Berunding Hingga Dini Hari, Angkot-Ojek Online Kota Bogor Sepakat Damai

Wali Kota Bogor Bima Arya menenangkan kerumunan massa/Foto: twitter @bimaaryas

Bogor, Sayangi.Com– Setelah kembali terjadi aksi serang pada Rabu (22/3) sore hingga malam, supir angkot dan ojek online di Kota Bogor akhirnya membuat kesepakatan berdamai dan tetap beroperasi pada Kamis hari ini.

Kesepatan damai berhasil dicapai melalui perundingan dan proses mediasi yang panjang sejak Rabu (22/3) petang hingga Kamis (23/3) dini hari sekitar pukul 00.20 WIB, yang dijembatani oleh Pemerintah Kota Bogor di Balai Kota.

Setelah kesepakatan damai dicapai, Wali Kota Bogor Bima Arya Sugiarto menyebarkan video perdamaian serta foto penandatanganan perjanjian damai antara pengendara ojek online dan supir angkot tersebut.

“Alhamdulillah, kesepakatan damai dicapai,” kata Bima.

Bima menjelaskan, ada empat poin kesepatan damai yang dicapai. Pertama, kedua belah pihak sepakat untuk menjaga kondusivitas Kota Bogor. Kedua, saling menghormati dalam menjalankan usaha. Ketiga, menyerahkan permasalahan yang terjadi kepada aparat penegak hukum. Keempat teknis tentang operasional online akan dibicarakan secara bertahap.

“Jam 15.00 nanti Muspida Kota Bogor akan rapat koordinasi dengan Muspida Kabupaten di pendopo Bupati,” kata Bima.

Bima juga memastikan, setelah kesepakatan damai dicapai, kedua belah pihak yakni sopir angkot dan ojek online akan tetap beroperasi normal.

“Khusus online, sementara ini tetap tidak mengunakan atribut,” katanya.

Menurutnya, solusi dalam persoalan angkot dan ojek online masih harus dikoordinasikan di lapangan. Masih ada proses yang belum selesai terkait adanya angkot trayek 02 (Bubulak-Sukasari) yang dirusak saat aksi kericuhan di Terminal Laladon.

“Tapi setidaknya inilah ikhtiar kita untuk mendinginkan situasi saat ini, dan usahakan warga tetap terlayani,” kata Bima.

Untuk mengantisipasi jika masih terjadi aksi mogok para supir angkot, kata Bima, Pemerintah Kota Bogor tetap menyiapkan seluruh armada mobil dinas baik milik pemerintah kota, Satpol PP, Polisi dan TNI.

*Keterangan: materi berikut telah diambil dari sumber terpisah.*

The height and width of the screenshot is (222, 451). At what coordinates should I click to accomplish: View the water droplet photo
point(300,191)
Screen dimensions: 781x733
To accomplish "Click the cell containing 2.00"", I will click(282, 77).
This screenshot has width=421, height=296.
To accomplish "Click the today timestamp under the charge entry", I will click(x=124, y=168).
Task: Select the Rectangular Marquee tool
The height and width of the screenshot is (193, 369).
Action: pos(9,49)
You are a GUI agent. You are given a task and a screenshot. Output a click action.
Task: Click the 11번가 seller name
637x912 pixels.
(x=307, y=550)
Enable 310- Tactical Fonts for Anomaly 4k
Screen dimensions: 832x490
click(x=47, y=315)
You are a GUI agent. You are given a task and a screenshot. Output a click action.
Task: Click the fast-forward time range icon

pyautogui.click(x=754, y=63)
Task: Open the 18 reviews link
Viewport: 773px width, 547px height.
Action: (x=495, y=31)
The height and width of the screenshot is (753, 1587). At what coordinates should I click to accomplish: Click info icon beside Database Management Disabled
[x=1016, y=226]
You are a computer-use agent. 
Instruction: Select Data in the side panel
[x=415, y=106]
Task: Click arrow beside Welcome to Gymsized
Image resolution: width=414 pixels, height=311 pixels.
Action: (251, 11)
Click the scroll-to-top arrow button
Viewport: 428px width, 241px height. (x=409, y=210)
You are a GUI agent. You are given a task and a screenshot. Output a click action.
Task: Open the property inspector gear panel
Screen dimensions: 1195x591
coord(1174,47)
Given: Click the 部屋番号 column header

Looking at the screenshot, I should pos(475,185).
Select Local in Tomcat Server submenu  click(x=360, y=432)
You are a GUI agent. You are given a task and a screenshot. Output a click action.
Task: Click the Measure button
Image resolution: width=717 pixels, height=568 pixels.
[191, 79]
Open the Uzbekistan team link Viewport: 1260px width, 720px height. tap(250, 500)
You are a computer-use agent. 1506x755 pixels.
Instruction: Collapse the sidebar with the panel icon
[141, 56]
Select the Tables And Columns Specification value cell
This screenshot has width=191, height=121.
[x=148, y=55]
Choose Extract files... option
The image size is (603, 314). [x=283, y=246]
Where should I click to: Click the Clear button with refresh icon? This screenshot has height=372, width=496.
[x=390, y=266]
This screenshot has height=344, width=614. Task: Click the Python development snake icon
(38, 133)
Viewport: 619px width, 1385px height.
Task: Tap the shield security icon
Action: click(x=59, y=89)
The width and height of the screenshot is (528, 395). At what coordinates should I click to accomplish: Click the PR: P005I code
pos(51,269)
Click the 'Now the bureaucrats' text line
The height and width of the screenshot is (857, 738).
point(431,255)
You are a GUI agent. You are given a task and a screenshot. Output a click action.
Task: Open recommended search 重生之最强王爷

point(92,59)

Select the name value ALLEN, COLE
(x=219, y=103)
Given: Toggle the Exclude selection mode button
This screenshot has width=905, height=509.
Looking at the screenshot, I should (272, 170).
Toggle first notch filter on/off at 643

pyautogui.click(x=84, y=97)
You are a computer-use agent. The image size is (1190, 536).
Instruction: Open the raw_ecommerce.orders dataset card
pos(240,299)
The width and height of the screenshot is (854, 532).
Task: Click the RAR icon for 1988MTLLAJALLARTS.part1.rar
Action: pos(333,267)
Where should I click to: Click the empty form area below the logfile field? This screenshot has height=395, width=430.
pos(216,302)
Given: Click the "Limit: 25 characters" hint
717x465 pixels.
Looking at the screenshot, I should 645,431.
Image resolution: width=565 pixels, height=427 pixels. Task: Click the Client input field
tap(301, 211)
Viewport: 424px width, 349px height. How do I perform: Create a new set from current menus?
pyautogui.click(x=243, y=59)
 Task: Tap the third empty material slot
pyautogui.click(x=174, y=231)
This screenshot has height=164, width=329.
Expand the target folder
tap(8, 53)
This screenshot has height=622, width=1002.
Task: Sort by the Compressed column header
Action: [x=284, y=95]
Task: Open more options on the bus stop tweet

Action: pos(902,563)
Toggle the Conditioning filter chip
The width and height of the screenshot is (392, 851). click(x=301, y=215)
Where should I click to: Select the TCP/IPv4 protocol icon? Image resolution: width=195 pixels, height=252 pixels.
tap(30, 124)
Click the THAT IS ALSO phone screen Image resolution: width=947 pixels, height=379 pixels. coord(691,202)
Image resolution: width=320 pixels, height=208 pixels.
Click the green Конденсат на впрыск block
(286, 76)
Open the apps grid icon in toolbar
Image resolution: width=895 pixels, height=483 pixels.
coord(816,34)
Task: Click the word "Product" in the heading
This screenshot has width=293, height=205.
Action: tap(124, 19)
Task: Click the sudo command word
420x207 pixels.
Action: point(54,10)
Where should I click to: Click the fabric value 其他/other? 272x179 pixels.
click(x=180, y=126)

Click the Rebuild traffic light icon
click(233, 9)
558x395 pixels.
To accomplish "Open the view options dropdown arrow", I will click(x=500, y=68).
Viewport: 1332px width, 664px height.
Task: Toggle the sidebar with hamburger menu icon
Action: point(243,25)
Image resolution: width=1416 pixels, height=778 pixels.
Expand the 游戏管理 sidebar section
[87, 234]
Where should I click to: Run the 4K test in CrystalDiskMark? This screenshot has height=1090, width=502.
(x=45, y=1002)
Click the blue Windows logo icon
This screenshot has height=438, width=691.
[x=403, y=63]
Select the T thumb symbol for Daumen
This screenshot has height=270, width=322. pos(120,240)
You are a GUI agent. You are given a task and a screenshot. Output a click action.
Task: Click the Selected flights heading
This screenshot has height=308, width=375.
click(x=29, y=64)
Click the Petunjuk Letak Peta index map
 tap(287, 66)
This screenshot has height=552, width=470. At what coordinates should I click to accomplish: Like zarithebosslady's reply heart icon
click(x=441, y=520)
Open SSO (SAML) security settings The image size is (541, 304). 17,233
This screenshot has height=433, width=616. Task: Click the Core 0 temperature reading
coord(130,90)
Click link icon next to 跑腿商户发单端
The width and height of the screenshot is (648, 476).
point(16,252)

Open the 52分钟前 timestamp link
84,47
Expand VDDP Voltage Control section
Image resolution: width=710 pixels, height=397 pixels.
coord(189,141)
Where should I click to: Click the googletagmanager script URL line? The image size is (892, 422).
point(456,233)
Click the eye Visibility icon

“Tadi saya kumpulkan semua kepala dinas, camat dan BUMD, seluruhnya standby besok,” katanya.

Bentrok Kembali 

Sebekumnya, kericuhan terjadi antara sopir angkot dan pengendara ojek online di Terminal Laladon, Rabu (22/3) petang, yang sebetulnya masuk dalam wilayah Kabupaten Bogor.

Seperti dilaporkan kantor berita Antara, terjadi aksi saling serang dengan cara saling melempar batu dan menggunakan kayu. Para pengendara ojek online melakukan pengrusakan sejumlah angkutan baik yang beroperasi di wilayah Kabupaten maupun Kota Bogor.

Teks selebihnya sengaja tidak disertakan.